A Poor Thing Indeed

February 3, 2024 | Posted by Lesley Jakobsen | FILM, THUMBNAIL REVIEWS | 0 Comments |

Poor Things (Directed by “Yorgos” Lanthimos – 2023)

What do Lanthimos’ “Poor Things” and M. Night Shamalayan’s “The Village” films have in common? They are the latter works of erstwhile promising directors. Lanthimos’s “The Lobster” is fabulous. As is the rightfully feted Night Shamalayan’s “The Sixth Sense”. Original, surprising and engaging works. After that, Shamalayan made the hold-your nose “The Village.” Lanthimos took a step down to the so-so “Killing of a Sacred Deer” and then nosedived. “Poor Things” is twaddle. Sadly, it looks like it’s all over for these two.

“Poor Things” has beguiled critics with its steampunk, big-sleeved art direction. But that’s all there is. The task of the aesthetic is to distract the poor viewer from the tired plot, the thin characters and heavy-handed message.
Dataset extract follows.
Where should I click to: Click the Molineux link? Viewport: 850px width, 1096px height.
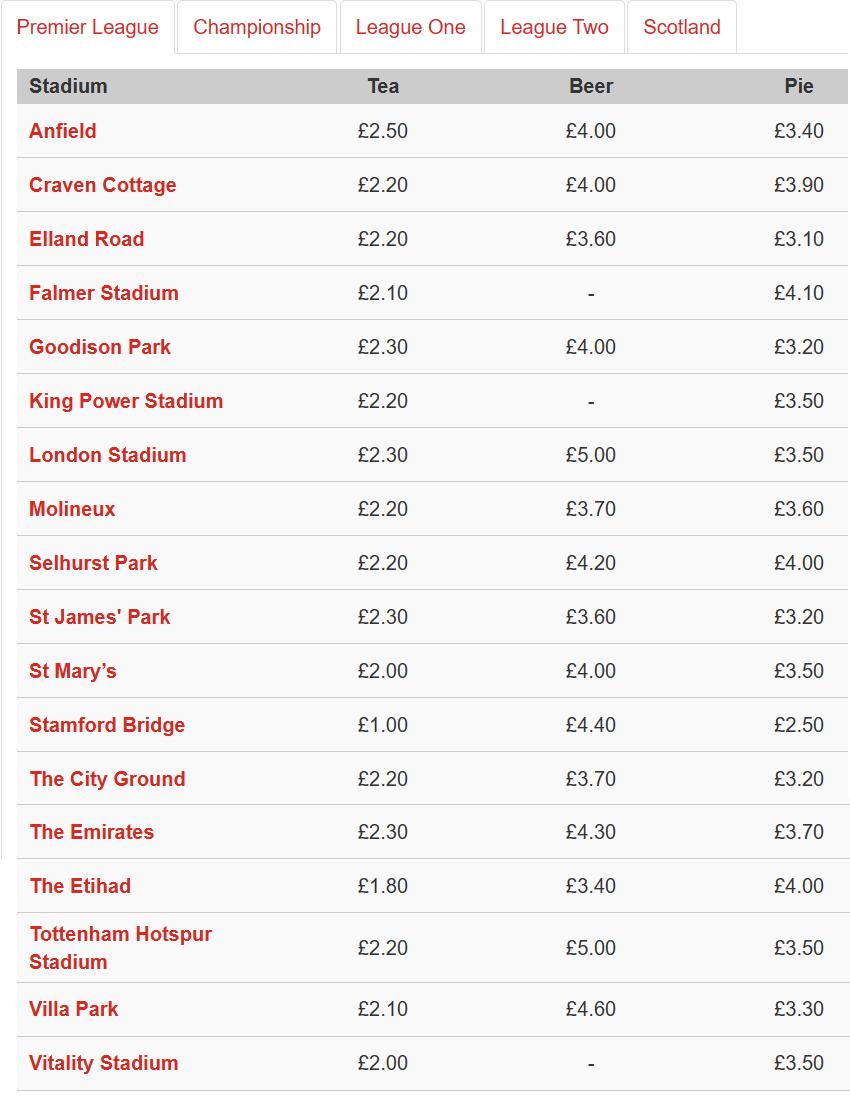pyautogui.click(x=72, y=509)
Dr. Godwin “God” Baxter (Willem Dafoe) is a mad scientist of the old kind. (Yes, like Frankenstein, yawn). He creates “Bella”, a monstrous meld of an adult suicide and the brain of her baby. Bella lurches about à la Elsa Lanchester and refers to herself in the third person. There’s no sense to the rate at which, or how, she develops. We are enjoined to see the uninhibited toddler in a woman’s body, which seems counterproductive, given this film’s alleged “feminist” purpose.

Bella wants to be independent, so she goes off with seedy adventurer Duncan Wedderburn (Mark Ruffulo). Ruffulo is too old and soft-centred for this role. Dashing and irresistible he is not. Bella enjoys her independence – being locked in a chest, abducted, dancing like a maniac, working in a brothel – all the great feminist desires. She has already decided that when the fun is over she will go home and marry weedy needy Max (Ramy Youssef). As all good feminists do.
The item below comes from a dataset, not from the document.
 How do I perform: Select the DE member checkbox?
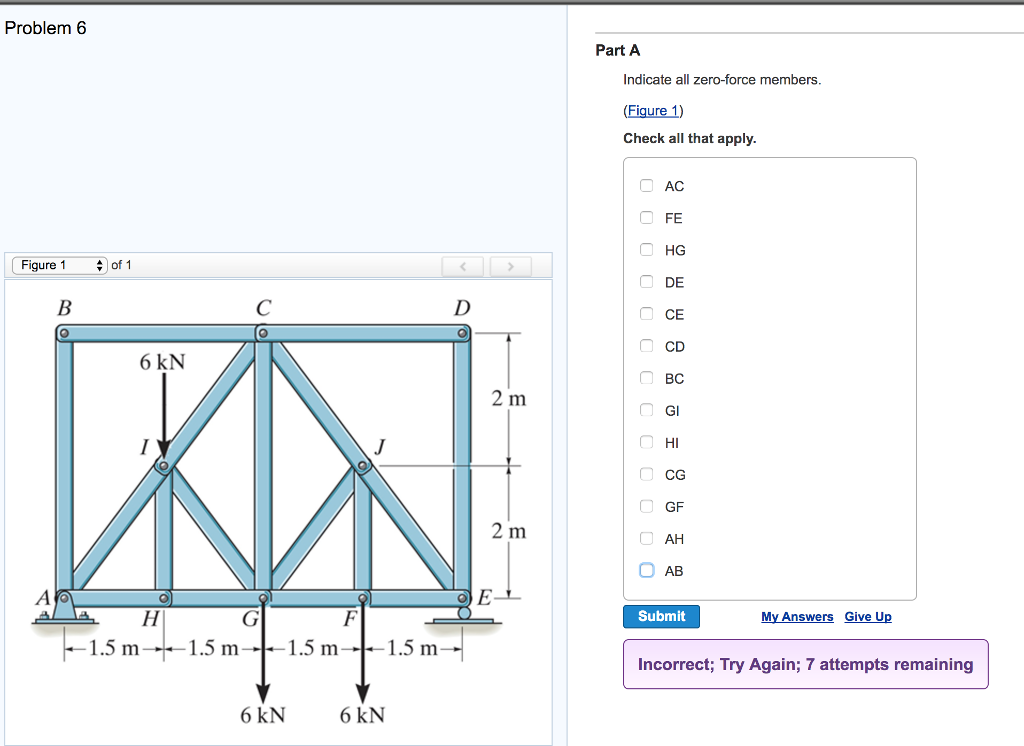[647, 282]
By the time Bella gets home, the viewer is sick and tired of seeing Emma Stone in every kind of see-through outfit, writhing away joylessly. Hitched to a sadist who caused her inner adult to suicide, she escapes and takes over God’s conceit of playing Dr. Moreau.

Stone does well enough with the clumsy script. The viewer cannot, however, say how Willem Dafoe performed because his entire performance is a mass of gruesome facial scar makeup and stomach tubes.  Like Bella herself, “Poor Things” is a ghastly, humourless hybrid, with no sense of timing and no soul.